WORK INSTRUCTION » Copy each line of the listing where the word "Einstellungen" can be found.
[[ PROVIDED MATERIAL, beginning ]]
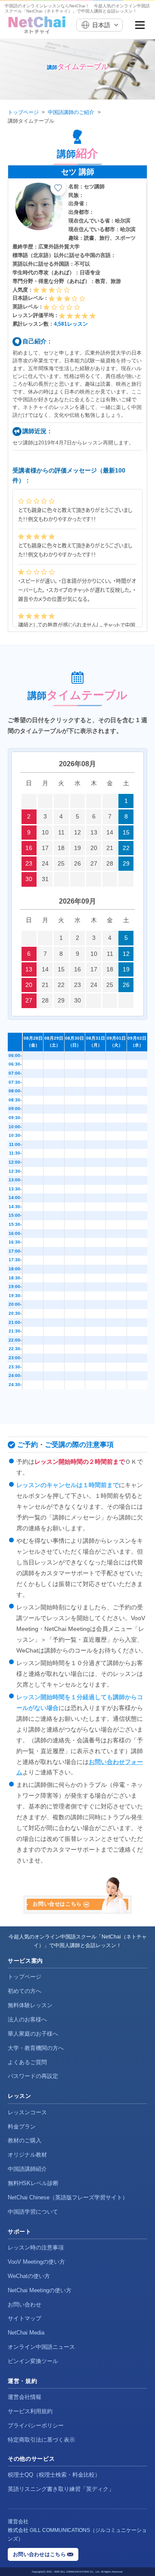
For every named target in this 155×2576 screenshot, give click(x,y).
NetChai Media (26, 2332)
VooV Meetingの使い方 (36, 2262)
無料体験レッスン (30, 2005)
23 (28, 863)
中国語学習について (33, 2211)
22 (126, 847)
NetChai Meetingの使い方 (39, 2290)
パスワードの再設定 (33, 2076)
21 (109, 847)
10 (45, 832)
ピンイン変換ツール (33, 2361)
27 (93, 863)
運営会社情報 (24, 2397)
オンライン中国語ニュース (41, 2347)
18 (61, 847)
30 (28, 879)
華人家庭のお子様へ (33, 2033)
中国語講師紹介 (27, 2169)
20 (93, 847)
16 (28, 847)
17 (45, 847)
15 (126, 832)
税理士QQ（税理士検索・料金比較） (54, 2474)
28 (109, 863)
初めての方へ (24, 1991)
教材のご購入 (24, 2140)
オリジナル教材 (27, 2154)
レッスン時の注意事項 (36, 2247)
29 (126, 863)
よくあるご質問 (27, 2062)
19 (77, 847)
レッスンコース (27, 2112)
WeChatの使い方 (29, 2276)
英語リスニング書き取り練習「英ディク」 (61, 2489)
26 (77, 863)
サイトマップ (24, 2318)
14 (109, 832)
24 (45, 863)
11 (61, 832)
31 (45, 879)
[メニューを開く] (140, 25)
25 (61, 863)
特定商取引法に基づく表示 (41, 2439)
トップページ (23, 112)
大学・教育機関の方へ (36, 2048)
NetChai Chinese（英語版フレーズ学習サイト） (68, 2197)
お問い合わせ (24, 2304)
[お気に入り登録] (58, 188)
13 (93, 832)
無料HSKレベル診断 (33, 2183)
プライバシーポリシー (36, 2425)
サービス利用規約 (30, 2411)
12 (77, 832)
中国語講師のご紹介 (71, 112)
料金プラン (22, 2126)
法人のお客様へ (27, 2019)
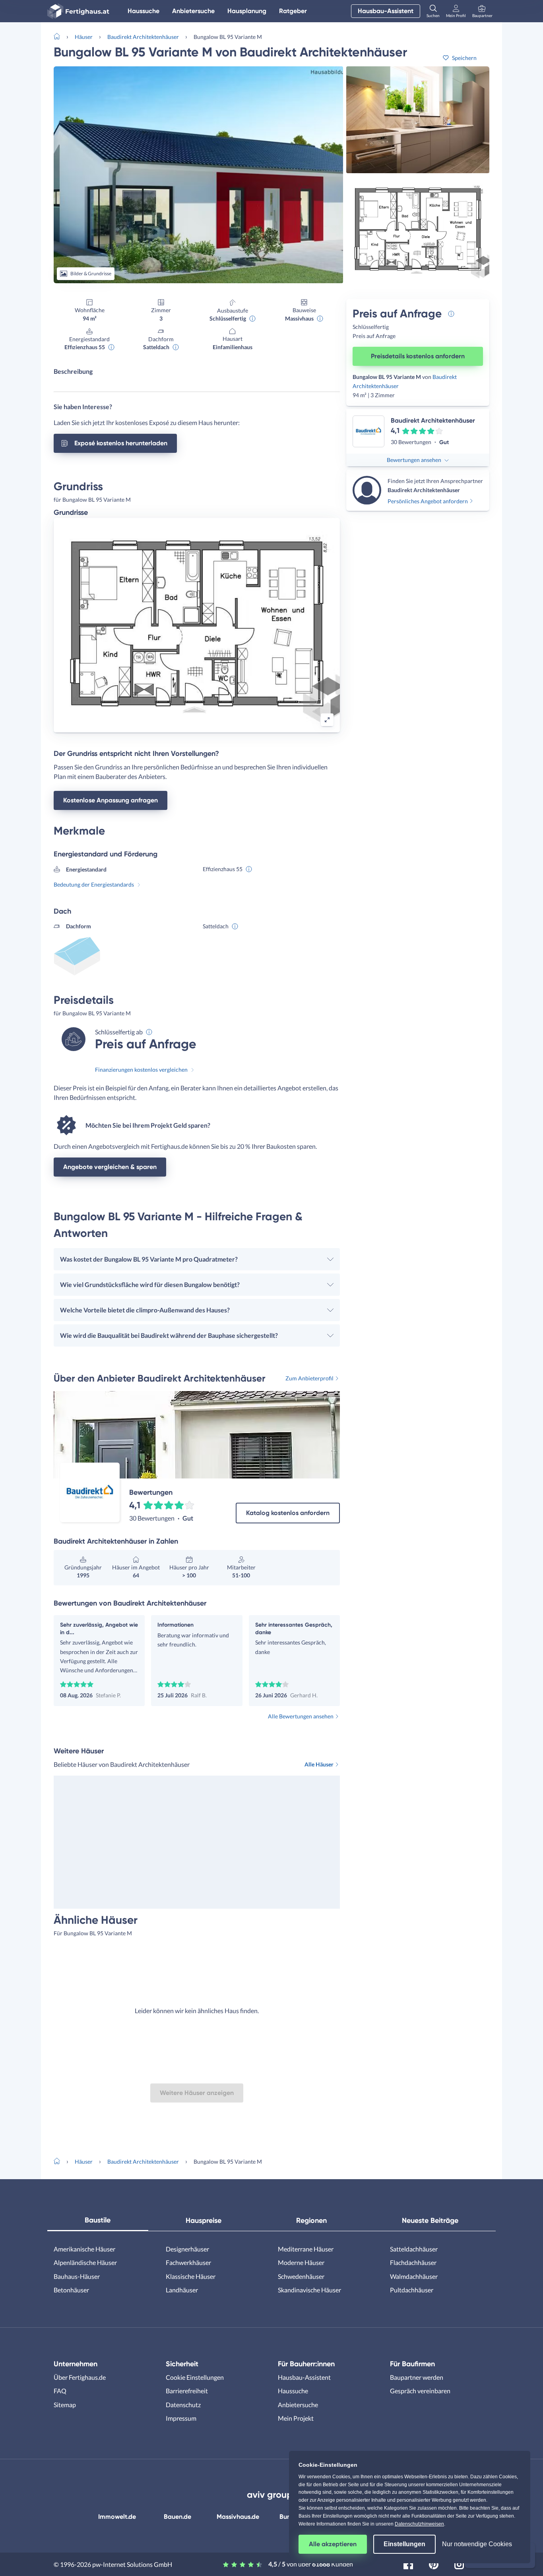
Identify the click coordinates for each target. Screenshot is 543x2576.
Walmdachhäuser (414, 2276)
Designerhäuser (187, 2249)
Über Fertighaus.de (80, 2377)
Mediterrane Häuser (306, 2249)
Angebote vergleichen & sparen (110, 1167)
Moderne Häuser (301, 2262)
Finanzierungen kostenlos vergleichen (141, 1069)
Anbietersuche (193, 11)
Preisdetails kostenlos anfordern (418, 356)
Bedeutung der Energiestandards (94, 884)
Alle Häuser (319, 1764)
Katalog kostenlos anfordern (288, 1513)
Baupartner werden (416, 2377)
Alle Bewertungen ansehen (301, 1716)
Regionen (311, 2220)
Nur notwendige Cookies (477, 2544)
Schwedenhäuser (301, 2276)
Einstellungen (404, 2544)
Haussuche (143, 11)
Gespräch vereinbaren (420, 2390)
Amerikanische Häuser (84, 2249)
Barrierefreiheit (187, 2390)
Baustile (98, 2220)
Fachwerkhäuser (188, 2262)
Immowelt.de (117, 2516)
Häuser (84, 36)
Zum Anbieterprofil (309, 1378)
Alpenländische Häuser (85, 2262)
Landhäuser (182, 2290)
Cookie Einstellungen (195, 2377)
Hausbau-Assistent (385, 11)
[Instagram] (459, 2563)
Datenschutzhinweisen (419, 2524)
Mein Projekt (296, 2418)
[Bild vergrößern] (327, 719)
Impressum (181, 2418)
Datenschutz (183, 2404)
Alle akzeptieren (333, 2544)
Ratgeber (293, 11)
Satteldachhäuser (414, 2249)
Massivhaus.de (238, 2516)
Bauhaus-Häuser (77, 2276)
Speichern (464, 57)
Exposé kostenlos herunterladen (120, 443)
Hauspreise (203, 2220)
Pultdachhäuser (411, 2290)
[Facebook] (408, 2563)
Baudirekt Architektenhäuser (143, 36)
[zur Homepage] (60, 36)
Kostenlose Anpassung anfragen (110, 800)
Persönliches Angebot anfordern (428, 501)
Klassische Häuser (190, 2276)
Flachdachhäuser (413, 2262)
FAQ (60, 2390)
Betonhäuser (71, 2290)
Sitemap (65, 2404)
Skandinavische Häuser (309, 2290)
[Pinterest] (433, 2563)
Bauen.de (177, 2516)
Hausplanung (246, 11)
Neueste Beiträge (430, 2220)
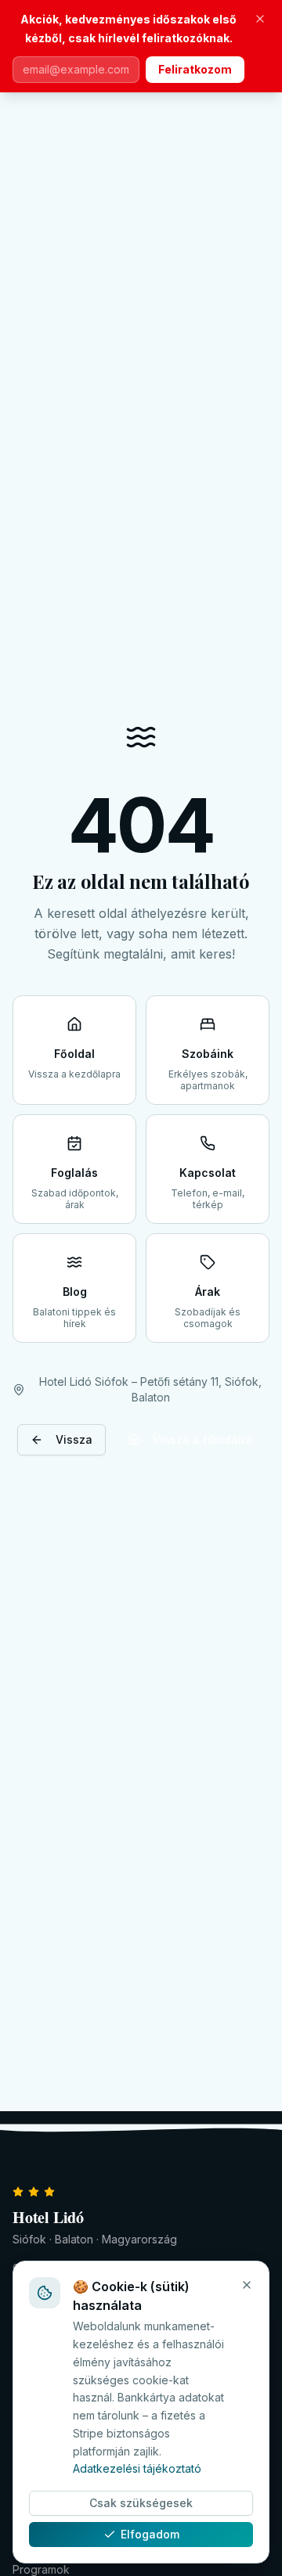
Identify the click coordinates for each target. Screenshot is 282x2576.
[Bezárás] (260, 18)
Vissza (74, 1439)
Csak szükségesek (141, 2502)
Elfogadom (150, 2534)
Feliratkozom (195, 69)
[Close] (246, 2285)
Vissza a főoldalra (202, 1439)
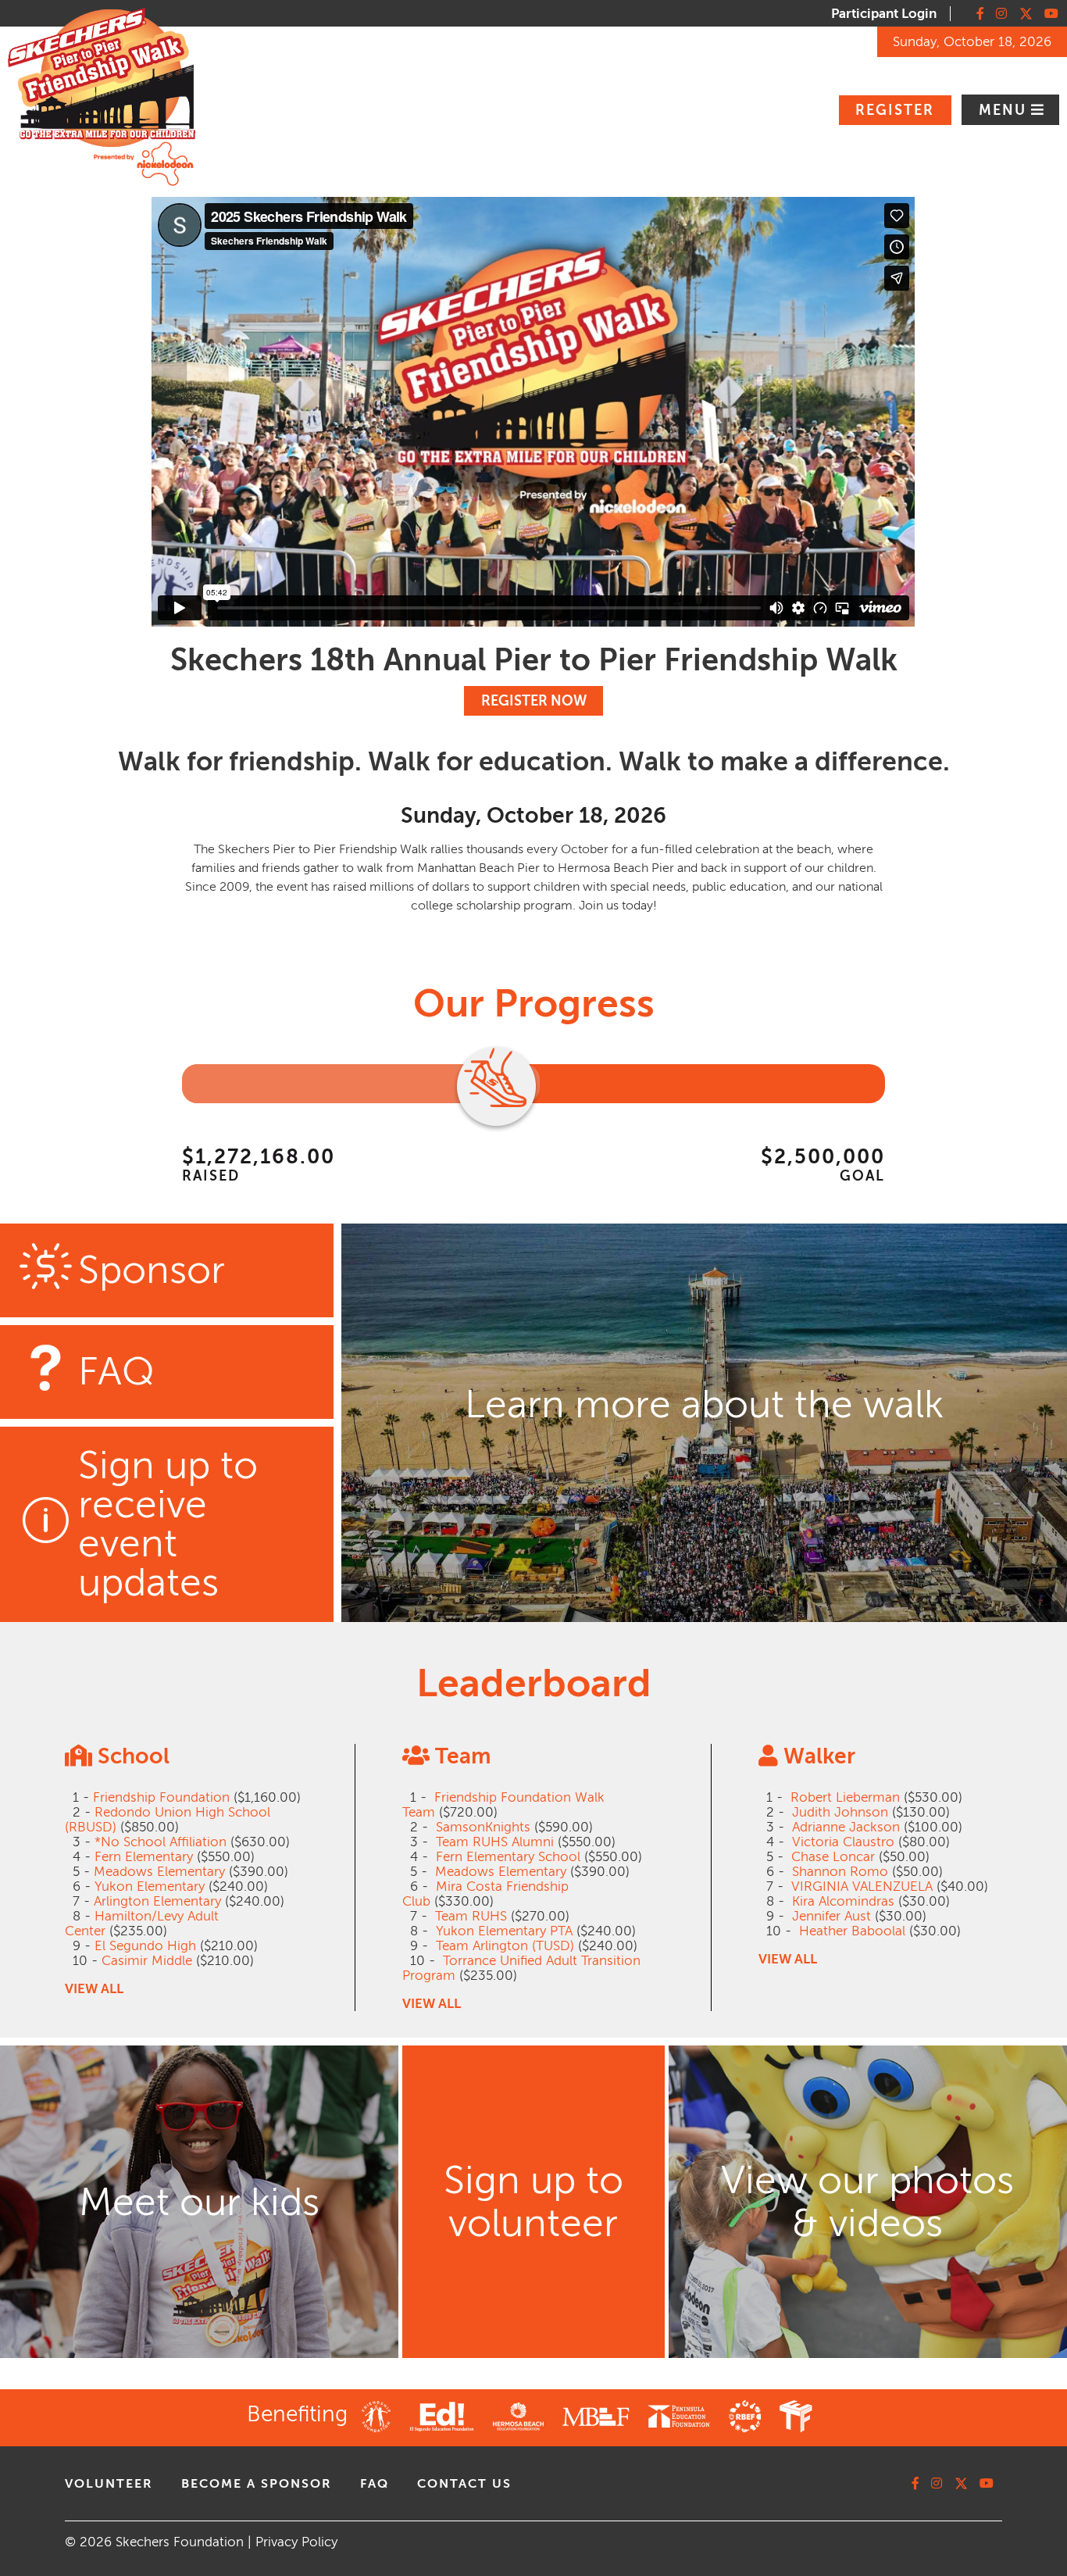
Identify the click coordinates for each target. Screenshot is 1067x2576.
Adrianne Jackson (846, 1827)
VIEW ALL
[[ PROVIDED MATERIAL, end ]]
RESPONSE BELOW »
Einstellungen (404, 2544)
Cookie Einstellungen (195, 2377)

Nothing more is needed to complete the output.